An Even Briefer Tour of NumPy Internals

Under the hood, a numpy array is just a block of memory + an indexing scheme + a data type:

typedef struct PyArrayObject {
        PyObject_HEAD

        /* Block of memory */
        char *data;

        /* Data type descriptor */
        PyArray_Descr *descr;

        /* Indexing scheme */
        int nd;
        npy_intp *dimensions;
        npy_intp *strides;

        /* Other stuff */
        PyObject *base;
        int flags;
        PyObject *weakreflist;
} PyArrayObject;

(from Advanced Numpy)

We’re mainly interested in the data type and the data itself, and since we’re only interested in one-dimensional arrays, we can ignore most of the array object above.

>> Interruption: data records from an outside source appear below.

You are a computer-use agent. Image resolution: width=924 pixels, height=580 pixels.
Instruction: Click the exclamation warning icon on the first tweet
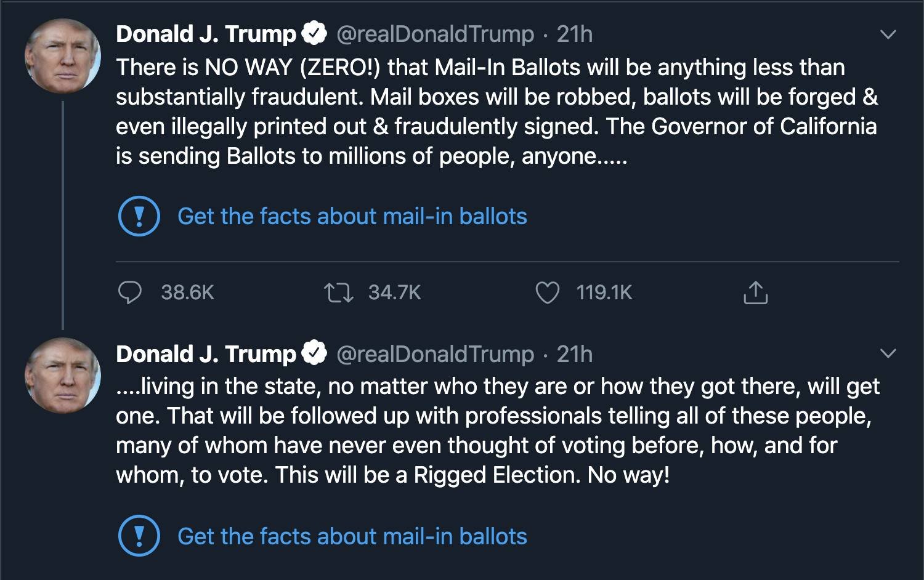tap(139, 216)
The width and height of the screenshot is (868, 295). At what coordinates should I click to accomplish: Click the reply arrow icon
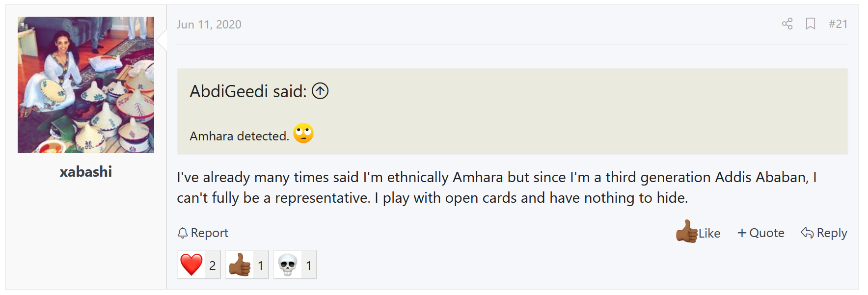[807, 233]

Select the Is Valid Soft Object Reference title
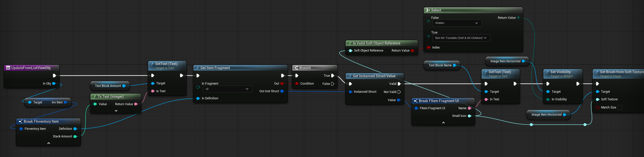pos(376,43)
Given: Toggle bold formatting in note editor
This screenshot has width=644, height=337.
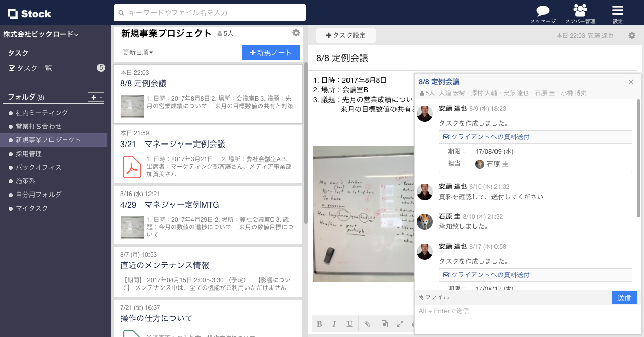Looking at the screenshot, I should (x=319, y=324).
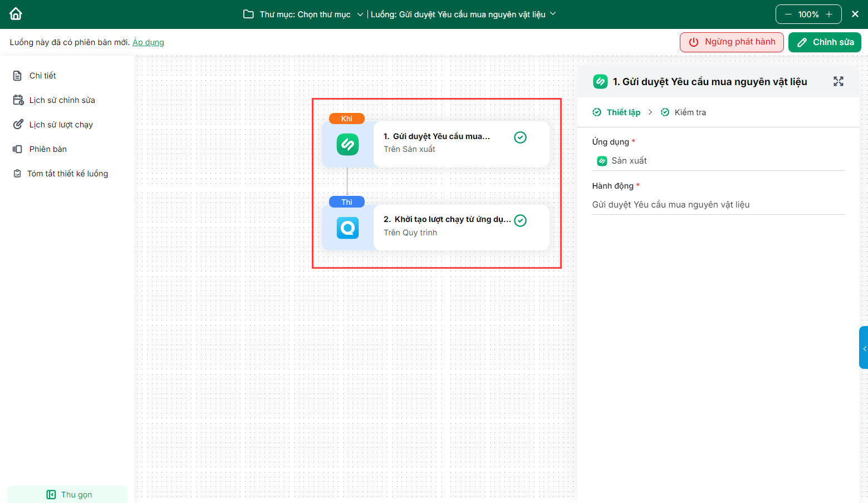868x503 pixels.
Task: Click the green Sản xuất app icon on step 1
Action: [x=347, y=145]
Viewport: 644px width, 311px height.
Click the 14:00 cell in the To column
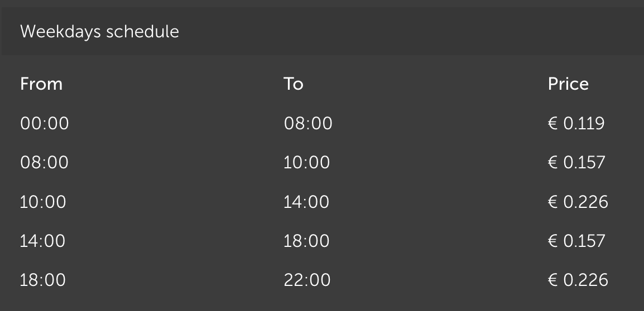coord(307,202)
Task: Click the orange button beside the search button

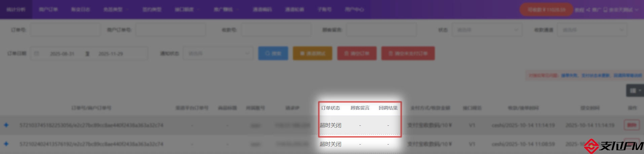Action: (x=312, y=53)
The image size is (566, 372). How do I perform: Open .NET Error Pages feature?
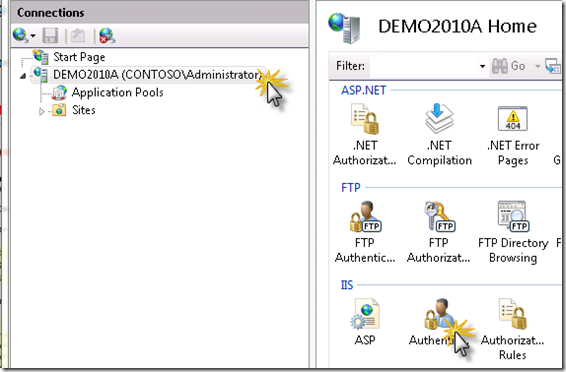[x=513, y=134]
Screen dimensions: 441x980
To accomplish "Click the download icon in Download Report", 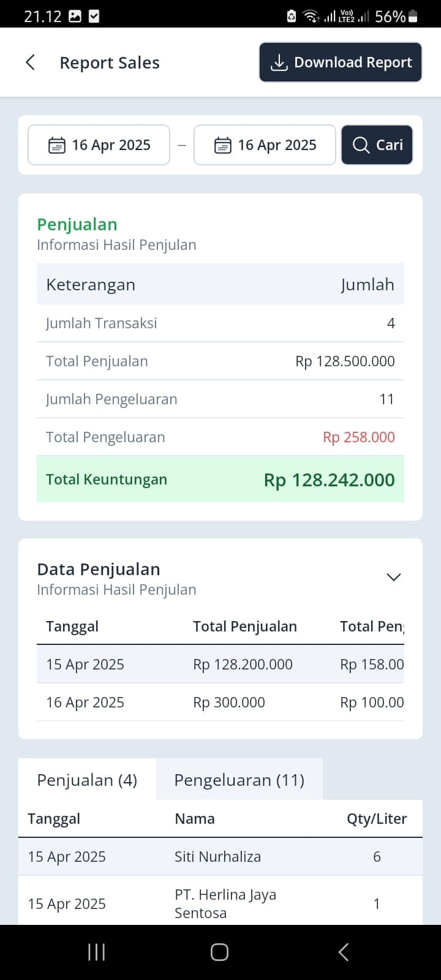I will pos(279,62).
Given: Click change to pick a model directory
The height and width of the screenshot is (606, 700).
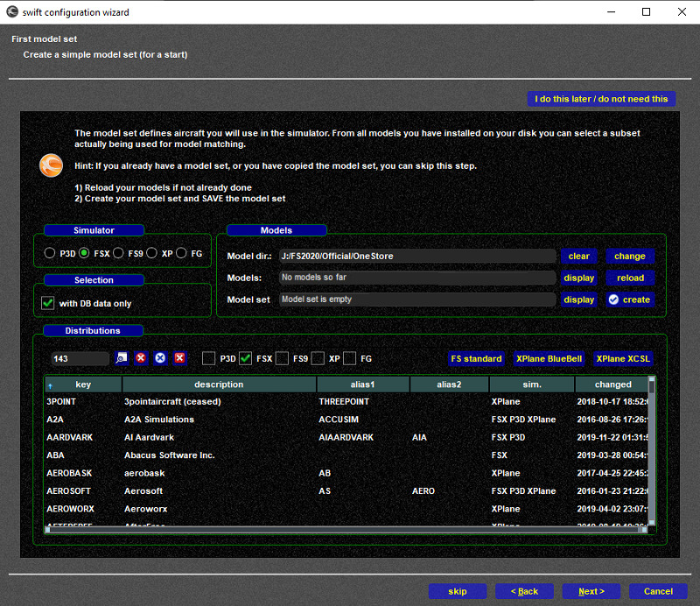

Getting the data back out looks like:

>>> import numpy as np
>>> a = np.array([1,2,3], dtype=np.uint8)
>>> a.data
<memory at 0x7f946950fd08>
>>> bytes(a.data)
b'\x01\x02\x03'

This is the underlying memory region associated with this array. Note that regions can overlap, but this shouldn’t be an issue for our purposes.

An Incredibly Short Note about Endianness

With this approach, you need to keep track of the endianness of your data. You may find that you’ll need to swap the endianness of your dataset once it arrives at the browser.

You can determine the byte order of your server directly with the sys module:

>>> import sys
>>> sys.byteorder
'little'

On the frontend, determining endianness requires checking directly:

const endianness = () => {
    const buf = new ArrayBuffer(2)
    const u8  = new Uint8Array(buf) 
    const u16 = new Uint16Array(buf)

    u8[0] = 1
    if (u16[1] === 1) {
        return 'little'
    } else {
        return 'big'
    }
}

Swapping the byte order manually is kind of a pain, you can maybe use a DataView to swap bytes around or implement something inside of a web worker (because ArrayBuffers are transferable, this should be fast). Or you could even handle it on the backend.

Putting it all together

In this example, we’ll assume that the array is of 32-bit floats, and we’ll just assume that the endianness on the backend matches the frontend (not guaranteed!).

With the aiohttp web server:

from aiohttp import web

from my_analysis import get_dataset

async def serve_array(request):
    # load numpy array
    arr = get_dataset()

    # send off the bytes
    return web.Response(bytes=bytes(arr.data))


# start the webserver
app = web.Application()
app.add_routes([web.get('/get/array', handle)])

if __name__ == '__main__':
    web.run_app(app)

And then on the frontend:

fetch('https://api.example.com/get/array')
    .then(r => r.arrayBuffer())
    .then(buf => {
        const arr = new Float32Array(buf)

        console.log('got array from numpy!', arr)
    })